Monitoring Virtual Network Functions

Monitoring the VNFs

After deploying VNFs, they are monitored periodically to check their health and workload. Monitoring is based on the definition of metrics within the KPI section of the deployment data model. As described in the KPIs section the metric type determined not only the variable to monitor, but also the collector action to be executed. ESC allows you to define the metrics to be monitored and the actions that needs to be executed when the conditions are met. These metrics and actions are defined in the deployment datamodel. Several monitoring methods are used to monitor the VNFs. You can monitor the following:

  • VM aliveness

  • VM variables for Disk usage, Memory, CPU, Network throughput

  • ICMP message on the VM monitoring interface.

Pre-requisites for Monitoring

The following pre-requisites must be met for the VMs to be monitored by ESC:

  • Monitoring is enabled for VMs that are successfully deployed. The deployed VMs must be alive.

  • KPI must be configured in the data model with the monitoring parameters.

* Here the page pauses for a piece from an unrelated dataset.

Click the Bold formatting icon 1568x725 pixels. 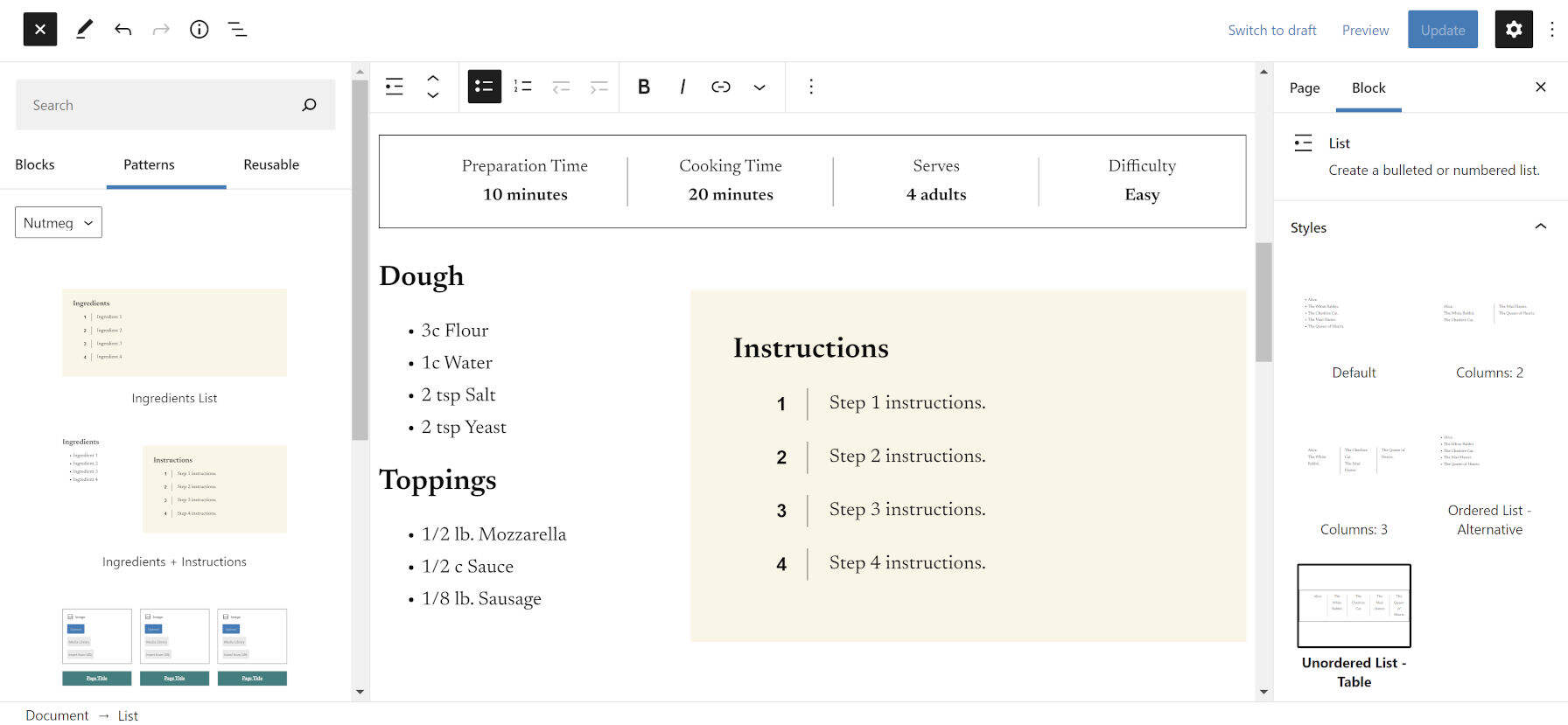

Monitoring and Action Execution Engine

Monitoring is based on the definition of metrics within the KPI section of the deployment datamodel. As described in the KPIs section the metric type determines not only the variable to monitor, but also the collector action to be executed. The monitoring engine comprises of metrics and actions.
  1. Metrics

  2. Actions

The metrics and actions <metadata> section describes the properties or entries controlling the programmable aspect of the engine.

Metrics Section

The metrics section is as follows:

<metrics>
  	  <metric>
	    <name>{metric name}name>
           <type>{metric type}type>
           <metaData>
           <type>{monitoring engine action type}</type>
         <properties>
         <property>
         <name></name>
        <value></value>
       </property>
       :	:	:	:	:	:	: 
      <properties/>
     </metaData>
    </metric or action>
     :	:	:	:	:	:	:	:
<metrics>
Table 1. Metric Section Description

Tag name

Description

Values

name

A user defined metric name. The metric name must be unique.

type

Dynamic mapping supported type.

MONITOR_SUCCESS_FAILURE

MONITOR_THRESHOLD

MONITOR_COMPUTE_THRESHOLD

Metric Metadata Section

The purpose of the metadata section is to provide information specific to the monitoring solution.

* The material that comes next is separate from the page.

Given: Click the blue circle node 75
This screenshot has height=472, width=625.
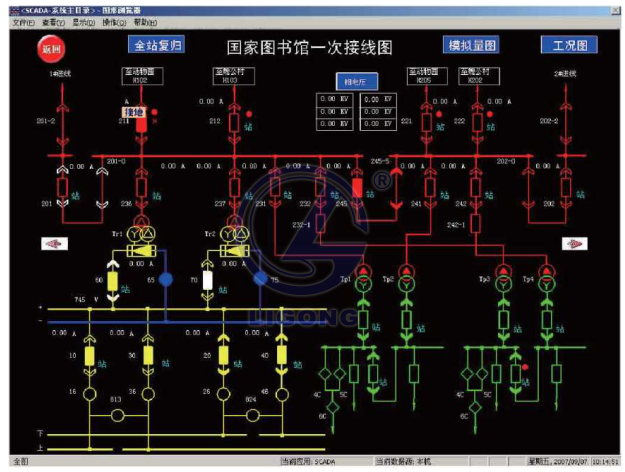Looking at the screenshot, I should point(261,279).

Table 2. Metric Metadata Section

Tag Name

Description

Values

type

The action type, values are a one to one mapping with MONA supported actions.

custom_script

custom_script_threshold

snmp_get_threshold

properties

A container for a list of properties (name/value) that will be passed to selected action. The properties are defined by the list of expected monitoring and actions attributes.

Properties are based on the selected action type.

Actions Section

The actions section is as follows:

<actions>
           <action>
           <name>{action name}name>
           <type>{action type}type>
           <metaData>
           <type>{monitoring engine action type}</type>
           <properties>
           <property>
           <name></name>
           <value></value>
          </property>
           :	:	:	:	:	:	: 
           <properties/>
          </metaData>
         </action>
           :	:	:	:	:	:	:	:
          <actions>
Table 3. Actions

Tag Name

Description

Values

name

A user defined action name. The action name must be unique.

One of the main requirements is also to have the chosen name prefixed with TRUE or FALSE to allow mapping between ESC data model rule and dynamic actions, just for MONITOR_SUCCESS_FAILURE.

type

Supported type.

ESC_POST_EVENT

SCRIPT

CUSTOM_SCRIPT

Actions Metadata Section

The purpose of the metadata section is to provide information specific to the monitoring solution.

Table 4. Action Metadata section

Tag Name

Description

Values

type

The action type, values are a one to one mapping with monitoring and actions engine supported actions.

icmp_ping

icmp4_ping

icmp6_ping

esc_post_event

script

custom_script

snmp_get

snmp_get_threshold

properties

A container for a list of properties (name/value) that will be passed to selected action. The properties are defined by the list of expected monitoring and action attributes.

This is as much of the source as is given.